Urban Morphology and Structural Invariants in Street Networks

Date

2018.01.16 (Tue) 13:00-14:30

Speaker

Prof. Gourab Ghoshal (U of Rochester Physics, Computer Science & Mathematics)

Place

N25 B/D, Paik Nam June Hall

Overview:

Streets networks are the primary facilitators of movement in urban systems, allowing residents to navigate the different functional components of a city. Since navigability is a key ingredient of socioeconomic activity, roads represent one of its most important infrastructural components and a large body of work has elucidated its structural properties. Yet more than the physical layout, it is the sampling of street networks that serves as a true fingerprint of the complex interactions between people, and the flow of goods and services in urban systems, a feature of which there is limited understanding.

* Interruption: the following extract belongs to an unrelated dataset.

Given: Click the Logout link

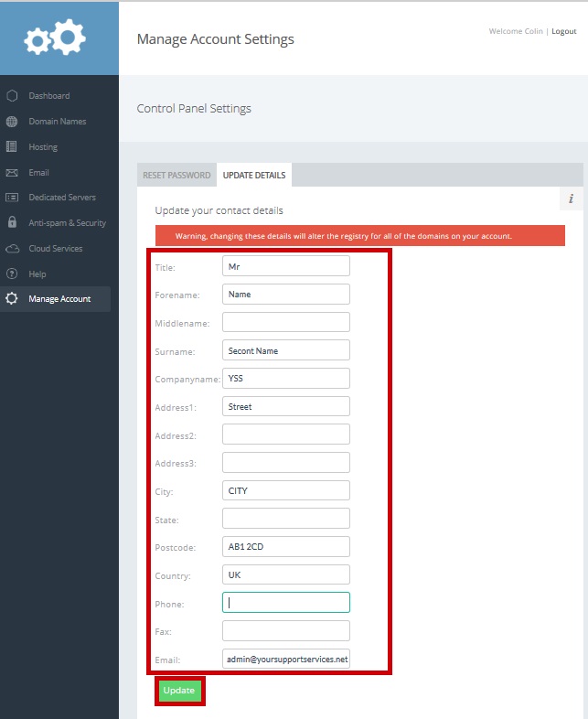Looking at the screenshot, I should click(563, 31).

In this talk, I’ll describe attempts to fill this gap, by describing a systematic mesoscale study of street morphology (shape of sampled routes) through the introduction of a novel metric termed , inness. The inness encapsulates the direction, orientation and length of routes, thus revealing the morphology of connectivity in street networks, including the distribution of implicit socioeconomic forces that may inform routing choices. In particular, this metric enables us to put functions of individual streets in the context of the dynamics of the whole city (Broadway or Fifth avenue in NYC, for instance), linking local structures to large-scale urban organization.

The dynamics of a city of course is intricately related to the flow of people and goods and services, a structural measure of which is the betweenness centrality. I’ll show that the global distribution of betweenness is an invariant quantity once one accounts for the proper scale and provide a qualitative analytical description, based on Minimal Spanning Trees embedded in 2D space, to explain this remarkable invariance. Practical implications of this observation as it relates to urban planning will be explored.